让Transformer关注词序的新编码方法
Transformer神经网络架构在自然语言处理任务中表现出色,因其能够识别长距离依赖关系。例如,在一个包含"rented"一词的句子中,即使"rented"是第二个词而"flat"是第10个词,Transformer也能识别出"flat"更可能表示"公寓"而非其他含义。
然而,基础形式的Transformer对词序不敏感。虽然能识别"rented"和"flat"之间的关系,但不关心哪个词先出现。而词序对语义影响重大,比较以下两个句子:“We rented a small but clean, well-equipped two-bed flat"和"We rented a small but clean, well-equipped flat-bed truck”。
位置编码的重要性
自Transformer论文发表以来,研究人员提出了一系列位置编码器,将词序信息注入Transformer模型。在近期国际机器学习会议上,我们提出了一种新型位置编码器,在多项自然语言处理任务中实现了优于前代的性能。
这种位置编码器设计可与现有Transformer模型集成,使已经过大规模数据集训练的NLP系统也能受益。
技术方案比较
在2017年Transformer提出之前,最流行的NLP架构是长短期记忆网络(LSTM)。LSTM按顺序处理序列输入,每个输出都反映先前的输入和输出。LSTM擅长推断局部关系——一个词与其前面两三个词之间的句法和语义关系——但不擅长建模长距离依赖,而这正是Transformer的优势所在。
位置编码试图兼顾两者:既保持对长距离依赖的感知,又对局部词序保持敏感。理想的位置编码应具备三个特性:
- 能处理任意长度序列
- 可从训练数据中学习
- 保持高效性
过去的位置编码方案最多满足其中两个标准。例如原始Transformer论文提出的基于正弦函数族的编码虽然流行但不可学习。
我们的方案FLOATER是首个满足所有三个标准的编码方案。
FLOATER的创新方法
FLOATER不是直接从输入序列中的每个词计算位置向量,而是学习一个函数,从前一个词的位置向量计算当前词的位置向量。
学习通用函数而非直接映射使FLOATER比其他可学习编码方案更加空间高效。而且通用函数可应用于序列中的任何词,无论其位置如何,因此FLOATER对序列长度不敏感。
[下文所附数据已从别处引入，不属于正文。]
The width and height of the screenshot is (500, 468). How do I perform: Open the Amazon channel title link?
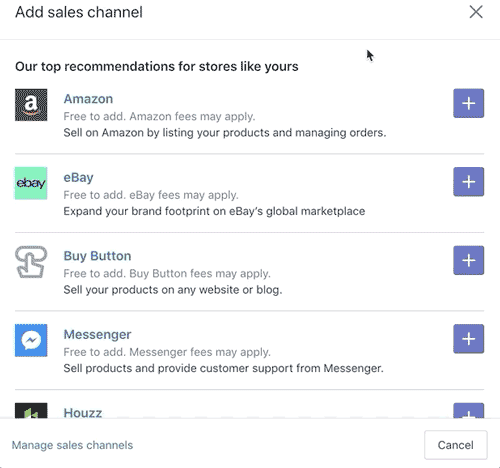click(x=88, y=99)
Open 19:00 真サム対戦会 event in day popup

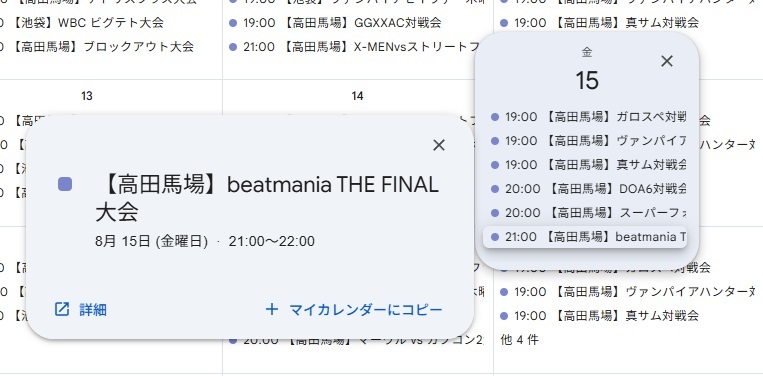585,164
任何手动设计的位置函数(如原始Transformer论文中提出的正弦函数)都可视为FLOATER通用函数的特例。因此,在预训练网络中,我们可以直接用FLOATER替换任何此类函数,然后在小规模训练数据上进行微调。
实验成果
在一组实验中,我们在四个不同机器翻译任务上比较了我们的位置编码器与两个主要前代方案,发现它在所有任务中都取得了最佳结果。
在另一组实验中,我们将位置编码器添加到先前在三个不同语言理解和问答任务上训练过的Transformer模型中。在23个不同任务中,我们的位置编码器在21个任务上提升了性能。仅在两个低数据版本的任务上性能略逊,而在使用更大训练数据集时,这些任务的性能也得到了改善。
该方法通过学习单一函数应用于每一层,在模型大小和性能改进之间取得了良好平衡。